The Day for Darfur was originally conceived by a group of NGOs working on Darfur concerned about the slow response of the international community to the crisis. Key participating organisations include Aegis Trust, Amnesty International, Human Rights Watch, International Crisis Group, and Save Darfur Coalition. There have been four Days for Darfur called since the first took place on September 17, 2006, each focusing on a call to governments and international bodies.

== First Day for Darfur ==
On September 17, 2006, the Globe for Darfur coalition marked the first anniversary of the signing of the 2005 UN World Summit Outcome Document by holding the first Global Day for Darfur. More than 60 events in 42 cities were held, calling for UN peacekeepers to be deployed to the Darfur region of Sudan to support the chronically understaffed African Union Mission in Sudan (AMIS) force.

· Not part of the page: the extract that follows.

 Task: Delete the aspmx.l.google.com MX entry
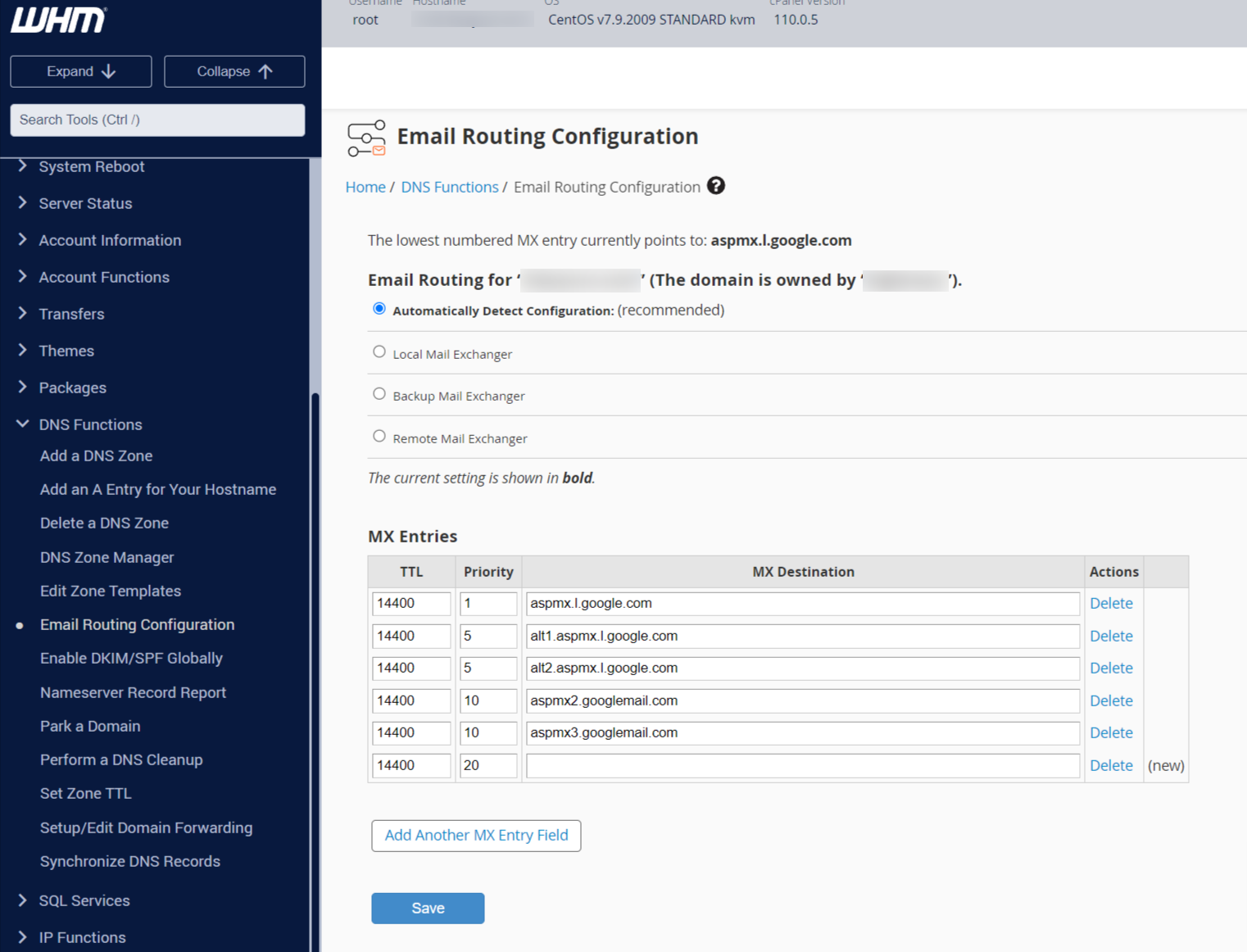(x=1111, y=603)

== Second Day for Darfur ==

December 10, 2006, raised the issue of rape and sexual violence in Darfur and called on world leaders to work with the African Union and its member states to make protecting women from rape a priority for AMIS, including an increase in the number of female AMIS police officers and translators in Darfur and extension of firewood patrols around all internally displaced people (IDP) camps. Further calls were made towards the Government of Sudan, to allow humanitarian organisations to have free and unfettered access to help victims of rape and other forms of sexual violence and to hold perpetrators of rape and sexual assault accountable for their crimes.

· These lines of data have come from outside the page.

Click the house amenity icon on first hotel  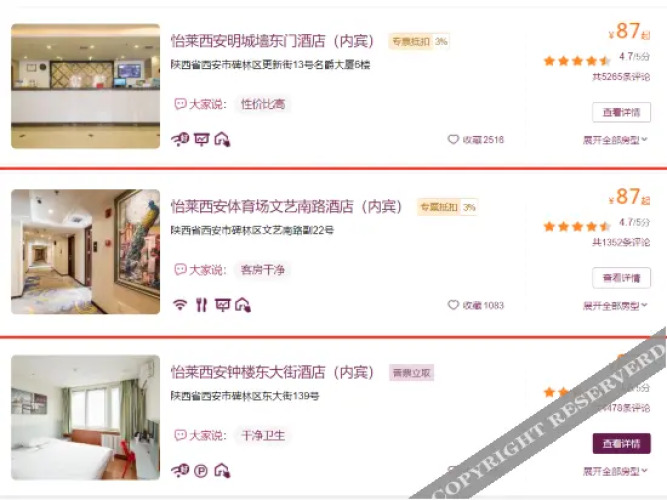point(222,139)

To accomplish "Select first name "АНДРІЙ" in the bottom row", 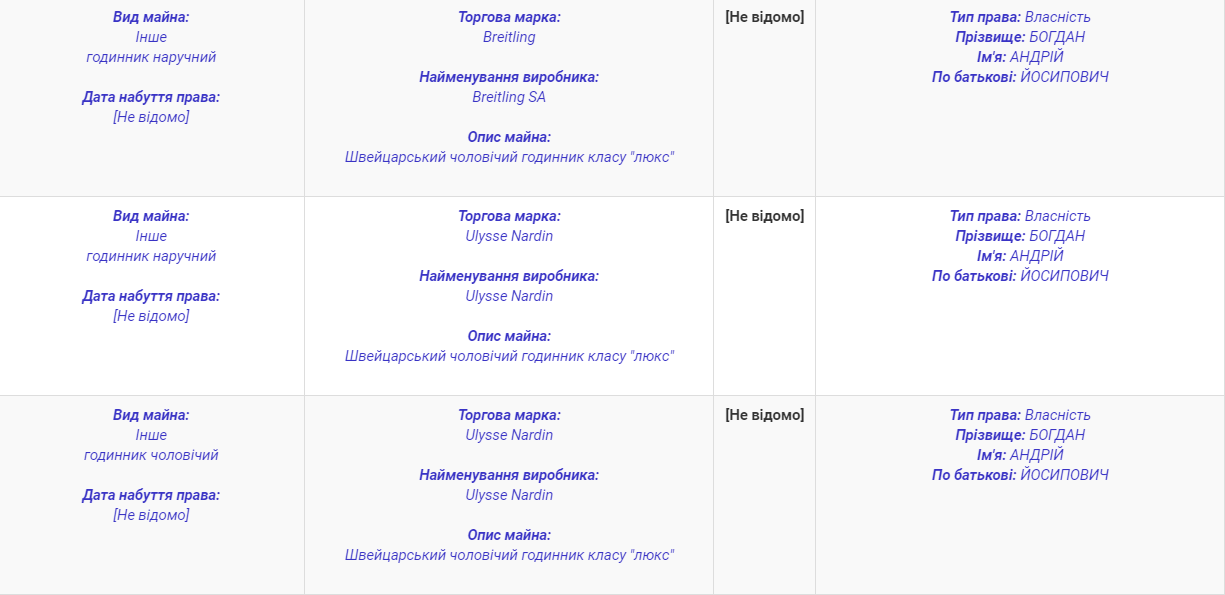I will coord(1037,455).
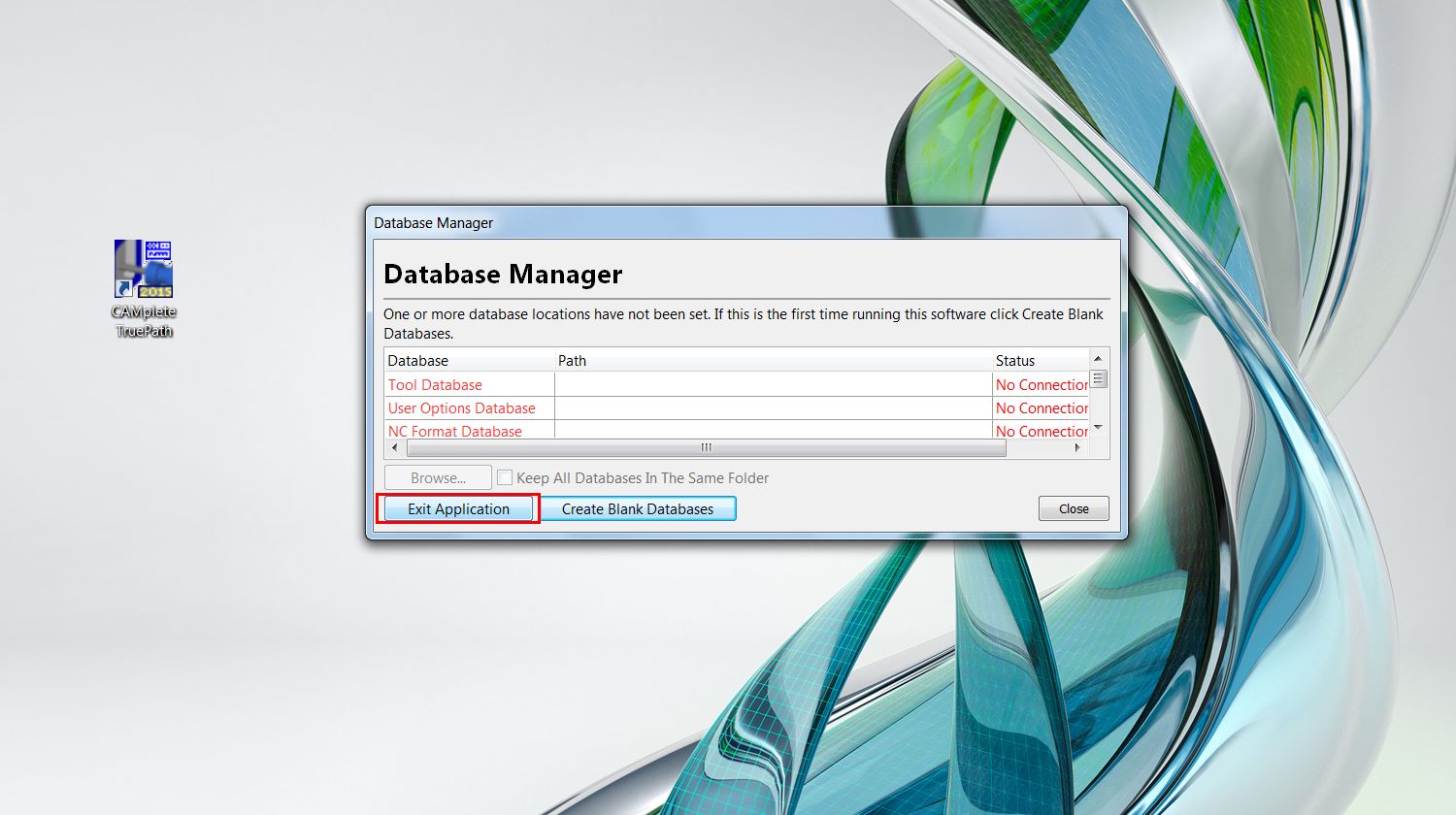Click the list's vertical scrollbar down arrow
Screen dimensions: 1456x815
click(x=1099, y=428)
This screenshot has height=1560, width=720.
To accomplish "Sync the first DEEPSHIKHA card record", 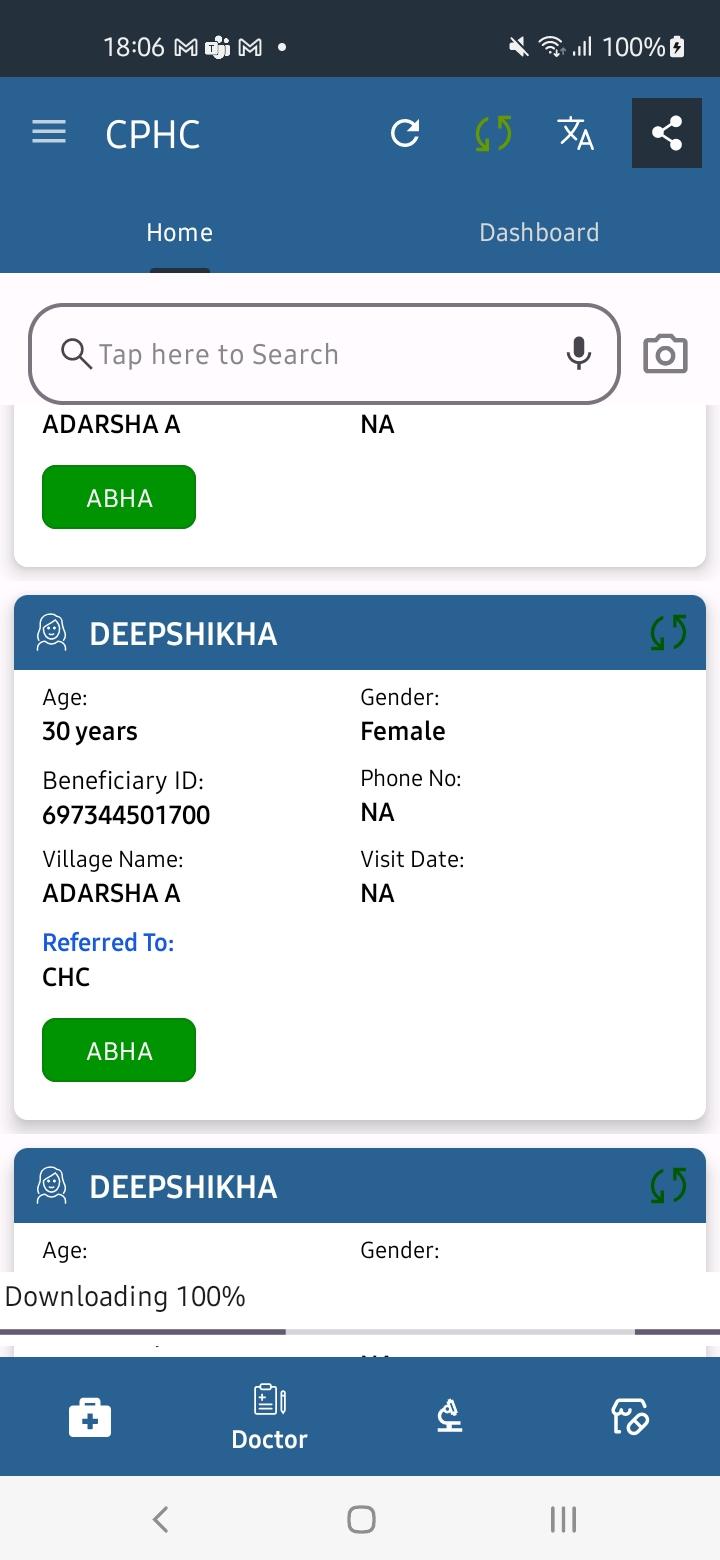I will pos(668,632).
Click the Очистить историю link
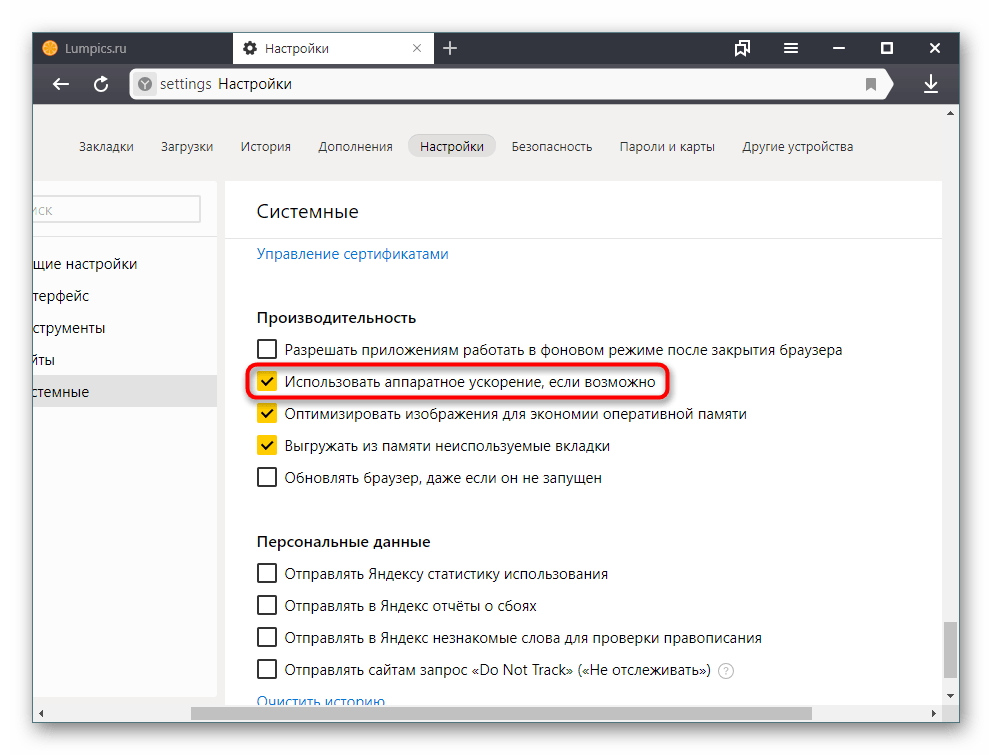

A number of leading stateswomen released an open letter on the day, calling for the immediate deployment of a robust international peacekeeping force to protect Darfuri women and children. Signatories included: Madeleine Albright, Graça Machel, Mary Robinson, Carol Bellamy, Hanan Ashrawi, Glenys Kinnock, Édith Cresson, Sigrid Rausing, Professor Fatima Babiker Mahmoud, Wendy Ruth Sherman, Professor Dr. Herta Däubler-Gmelin, Nicole Fontaine, Agnes Nyoka Peter, Yakin Erturk, Emma Bonino, and Hina Jilani.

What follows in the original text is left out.